Vascular lesions enriched with smooth muscle (SMC)-like cells contribute to the development of subclinical atherosclerosis yet the origin of these cells remains controversial. Herein, we combine single cell label-free photonics with lineage tracing analysis to examine the cellular heterogeneity of vascular cells within lesions. Single cell autofluorescence emissions from normal and injured vessels ex vivo were compared to aortic SMCs, cultured Movas SMCs, macrophages, B-cells, S100β+ resident vascular stem cells (mVSc), mesenchymal stem cells (MSC) and their myogenic progeny across five wavelengths 𝜆465 - 𝜆670 ±20 nm.
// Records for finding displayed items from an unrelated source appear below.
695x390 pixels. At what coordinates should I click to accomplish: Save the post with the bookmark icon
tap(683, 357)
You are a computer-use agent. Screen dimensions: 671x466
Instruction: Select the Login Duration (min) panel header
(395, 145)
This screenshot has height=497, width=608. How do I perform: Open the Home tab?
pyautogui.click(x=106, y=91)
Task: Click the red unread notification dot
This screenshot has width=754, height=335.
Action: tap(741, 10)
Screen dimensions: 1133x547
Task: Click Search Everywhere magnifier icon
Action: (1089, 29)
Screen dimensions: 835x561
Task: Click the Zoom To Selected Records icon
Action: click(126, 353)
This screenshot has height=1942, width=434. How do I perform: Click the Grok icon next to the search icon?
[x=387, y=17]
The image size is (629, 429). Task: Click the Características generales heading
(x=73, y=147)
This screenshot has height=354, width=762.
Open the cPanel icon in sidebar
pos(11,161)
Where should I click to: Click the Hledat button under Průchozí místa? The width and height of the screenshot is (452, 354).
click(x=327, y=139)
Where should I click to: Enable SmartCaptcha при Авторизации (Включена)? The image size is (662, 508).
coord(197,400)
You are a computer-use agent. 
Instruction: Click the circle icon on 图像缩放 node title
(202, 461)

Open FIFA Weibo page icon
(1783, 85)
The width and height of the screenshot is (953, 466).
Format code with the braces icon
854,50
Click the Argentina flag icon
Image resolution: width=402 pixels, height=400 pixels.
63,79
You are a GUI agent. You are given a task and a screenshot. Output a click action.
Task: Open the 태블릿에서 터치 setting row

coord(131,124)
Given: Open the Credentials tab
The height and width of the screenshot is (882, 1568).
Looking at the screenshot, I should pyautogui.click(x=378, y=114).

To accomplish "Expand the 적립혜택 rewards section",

Principal component analysis (PCA) revealed discrete photonic signatures, particularly at 𝜆565 nm, that reflect cell type and differentiation state. Supervised machine learning using multilayer perceptron (MLP) neural network analysis, linear discriminant analysis (LDA), and lineage tracing of S100β+ mVSc identified the presence of mVSc and their myogenic progeny within injured vessels. We conclude disease-relevant photonic signatures may have predictive value for vascular disease.